Domanda

I found out that Thread.Sleep() is a lot useful when simulating long-lasting tasks and cancelling them in a graceful way (avoiding Thread.Abort()), On the other hand, I've read that using Thread.Sleep() for waiting other operations to end is a bad practice (we have Thread.Join() for doing it). I want to know if there's any application of Thread.Sleep() in a real production code/situation.

È stato utile?

Soluzione

Here are a few:

  1. Sleep(0) induces a context switch, yielding to another waiting thread of equal or higher priority.
  2. Sometimes, you don't want to use timers. Timer ticks can happen concurrently and timers cannot be stopped reliably. You can receive infinitely many ticks after a timer has been stopped due to race conditions (i.e. ticks might be queued and delivered later). If you want an action to performed one a minute, a sleep loop is a valid solution.
  3. Throttling of operations. Maybe you want to ask the Twitter only as much as you have quota.

Altri suggerimenti

Sure. If the spec says to wait 5 seconds, somewhere way down in a function somewhere, Sleep(5000) works for me, eg:

'After starting the compressor, wait five seconds for the pressure to stabilise before opening the fuel valve'.

The oft-derided Sleep() call does have some advantages. It involves no other threads to run timers. It works anywhere on any call stack of any depth on all threads. It does not require the rewriting of existing code as state-machines.

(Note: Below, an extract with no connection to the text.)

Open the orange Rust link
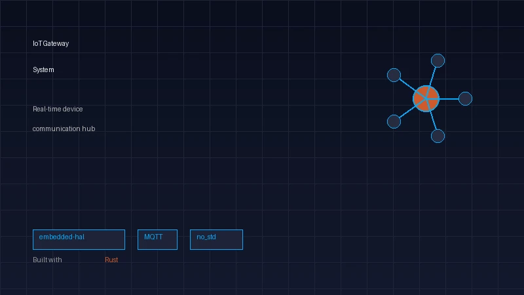The image size is (524, 295). (x=111, y=260)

OTOH: It is often misused to poll inter-thread flags instead of using more appropriate and less wasteful inter-thread signaling. Sleep(0) and Sleep(1) loops are, more often than not, just a waste of time, CPU and memory-bandwidth.

It depends if you want or don't want to block the thread. Thread.Sleep() will block the thread.

It is useful if for example, you have a thread that sends request somewhere, but suddenly the connection drops, then you can use Thread.Sleep() to wait a little before trying again (it may be a transient connectivity error).

As I said, it will block the thread, so that thread gets frozen and nobody else can use it. Alternatively, you can use await Task.Delay() and release that thread to do something else till the given timeout expires.